Jill Stein Raises $5 Million to File for Recounts in Pennsylvania, Michigan, and Wisconsin

Jill Stein. Photo: Win McNamee/Getty Images

Experts have been quietly petitioning Hillary Clinton’s campaign to request a recount in three key states — Wisconsin, Pennsylvania, and Michigan — that Trump won to rule out an unlikely but possible cyberattack. Some Clinton supporters and conspiracy enthusiasts are onboard, though it does not appear the campaign agrees; the Clinton team has not made any moves to file for a recount by the imminent deadlines.

But another woman presidential candidate has: Jill Stein, of the Green Party, has now raised more than $5 million (of a $7 million goal) to file for recounts in Wisconsin, Pennsylvania, and Michigan — which will likely end up being more money than her presidential campaign raised in 2016. Stein met her original grassroots-fundraising goal of $2.5 million on Thursday. She then increased that to $4.5 million, and later $7 million as the Stein campaign apparently recalibrated to account for attorneys’ fees and other costs. As of Friday afternoon, according to the fundraising page, Stein has enough money for recounts in Wisconsin — whose deadline is Friday, at 5 p.m. ET, and which the campaign says it will meet — and Pennsylvania, where the filing date is Monday. Michigan’s deadline is Wednesday.

Stein herself won’t really stand to benefit from any recount — she won around one percent of the vote in those states, though her vote count in Michigan and Wisconsin does, so far, exceed Trump’s margin of victory over Clinton.
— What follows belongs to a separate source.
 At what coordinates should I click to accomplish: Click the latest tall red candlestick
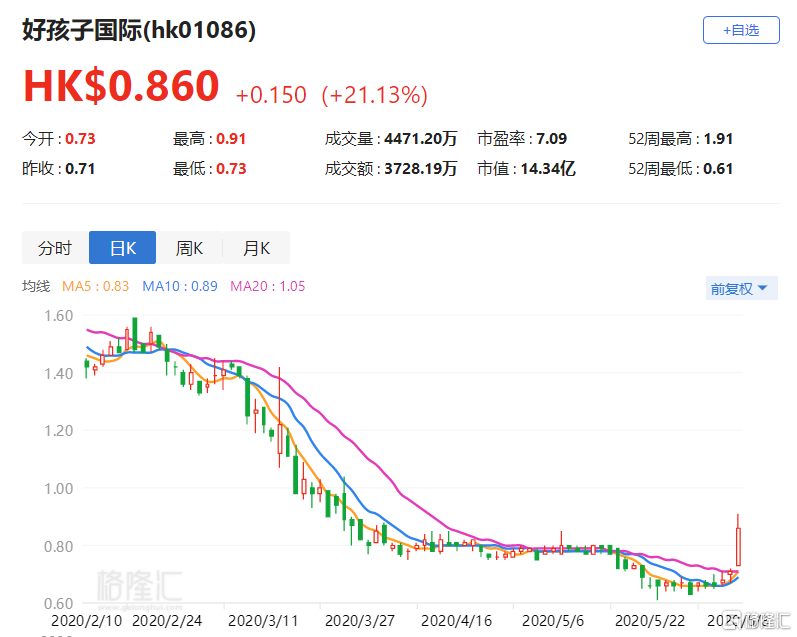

Stein concedes that she has no proof of hacking, telling CNN, “We’re not saying hacking or fraud has necessarily taken place. I don’t think we have evidence of that. But I think it’s only natural, and it’s good for Americans to be reassured that our votes are counted especially after such a divisive and bitter election.” The Green Party candidate also said on the fundraising page that the effort is not intended to help Clinton.
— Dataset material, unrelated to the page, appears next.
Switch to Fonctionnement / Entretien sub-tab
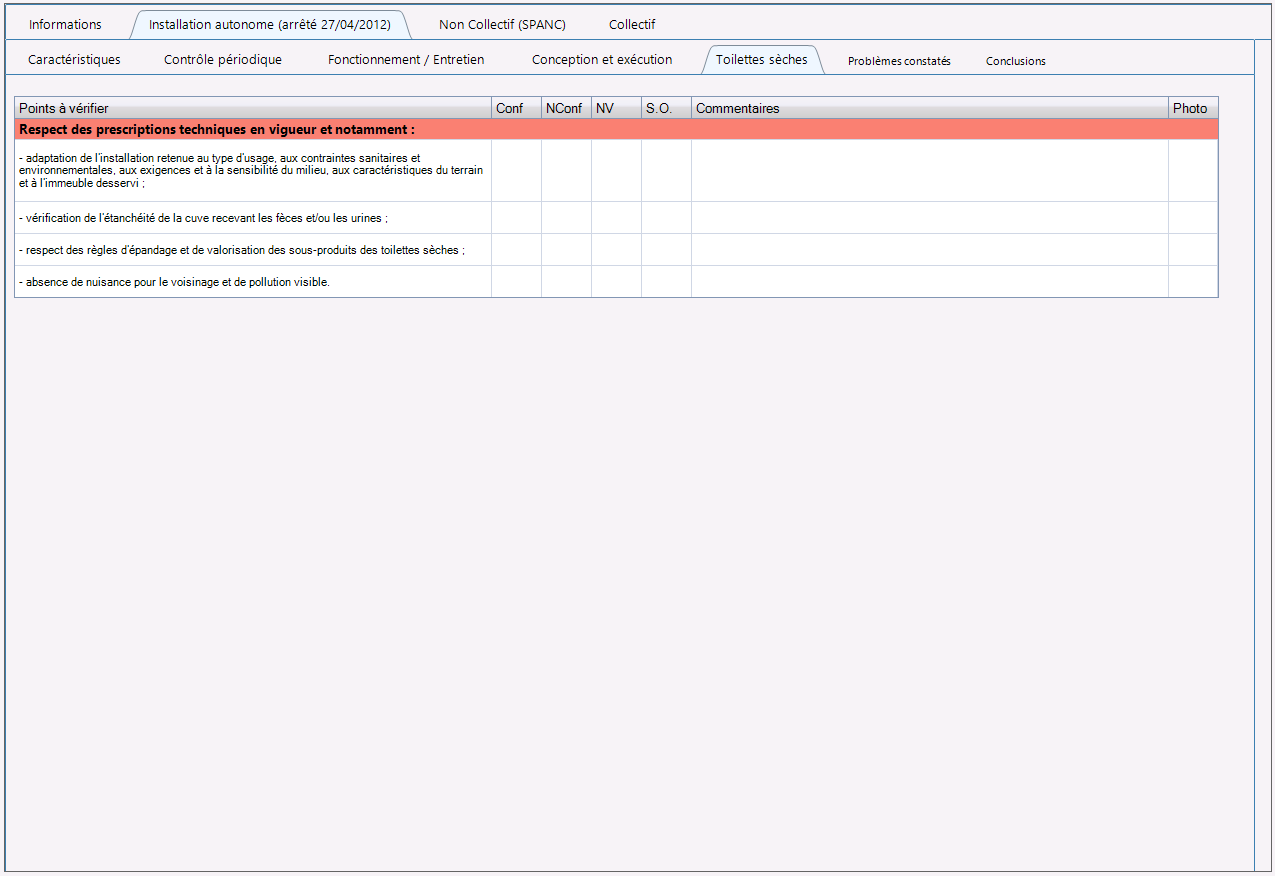click(x=406, y=60)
The recounts, even if they happen, are unlikely to fulfill Clinton supporters’ deepest desires and change the ultimate outcome of the 2016 election — and many Democrats see this recount as a crass stunt on the Green Party’s part to raise its profile. But despite Trump’s lead in the Electoral College, Clinton’s advantage in the popular vote has surpassed 2 million. Trump won Wisconsin and Pennsylvania by 0.8 percent and 1.2 percent, respectively, and is edging out Clinton in Michigan with a mere 0.2 percent of the vote. As Gabriel Sherman first reported in New York:

The academics presented findings showing that in Wisconsin, Clinton received 7 percent fewer votes in counties that relied on electronic-voting machines compared with counties that used optical scanners and paper ballots. Based on this statistical analysis, Clinton may have been denied as many as 30,000 votes; she lost Wisconsin by 27,000. While it’s important to note the group has not found proof of hacking or manipulation, they are arguing to the campaign that the suspicious pattern merits an independent review — especially in light of the fact that the Obama White House has accused the Russian government of hacking the Democratic National Committee.
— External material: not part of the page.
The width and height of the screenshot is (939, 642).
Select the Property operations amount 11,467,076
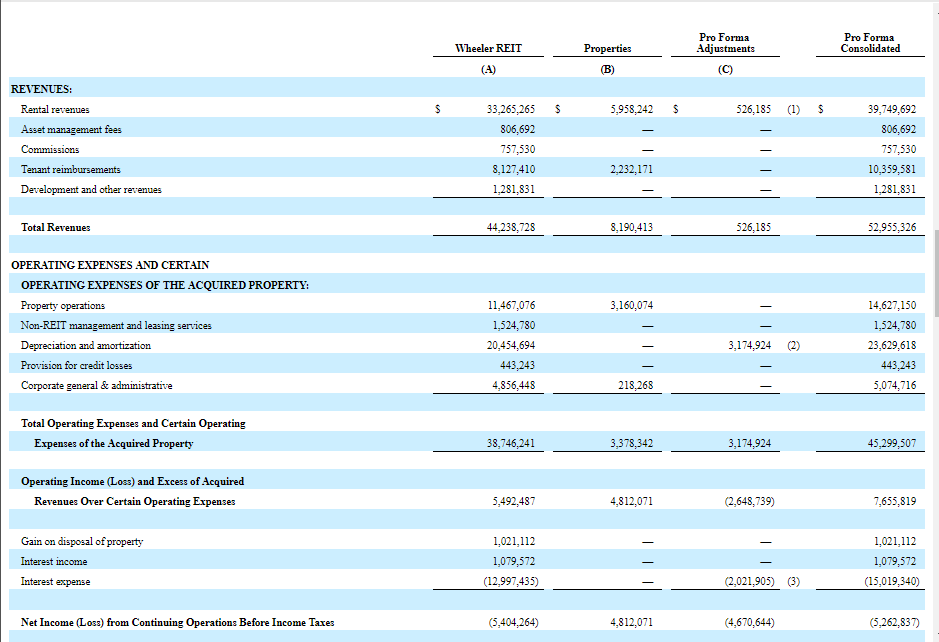pos(511,305)
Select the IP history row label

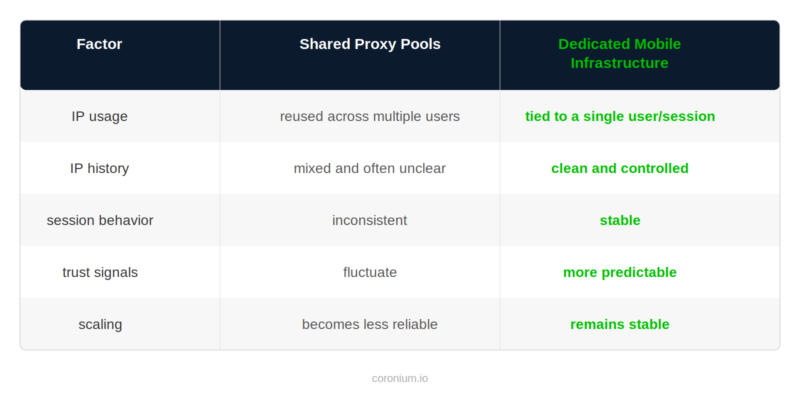(100, 168)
Even those experts who have urged a recount said Russian interference is still the least likely explanation for Trump’s win — though an audit would rule it a hack and quash lingering conspiracy theories. And this new push for a recount comes as more evidence emerges of just how eager the Kremlin was to meddle in the United States elections. The Washington Post reported Friday on a new study that describes how a Russian propaganda campaign created and disseminated English-language fake news, which was designed to cast a shadow over both Hillary Clinton and the American democratic system. Per the Post:

Russia’s increasingly sophisticated propaganda machinery — including thousands of botnets, teams of paid human “trolls,” and networks of websites and social-media accounts — echoed and amplified right-wing sites across the Internet as they portrayed Clinton as a criminal hiding potentially fatal health problems and preparing to hand control of the nation to a shadowy cabal of global financiers. The effort also sought to heighten the appearance of international tensions and promote fear of looming hostilities with nuclear-armed Russia.

All kinds of fake news — the Pope endorsing Trump, for example — outperformed legitimate stories on social media during the elections. But, per the report in the Post, Russia helped generate bogus reports on about 200 sites, which were seen by more than 15 million Americans — and such fake stories had as many as 213 million views on Facebook. In other words, Putin and the Kremlin needn’t have rigged electronic voting machines to get the election outcome it wanted.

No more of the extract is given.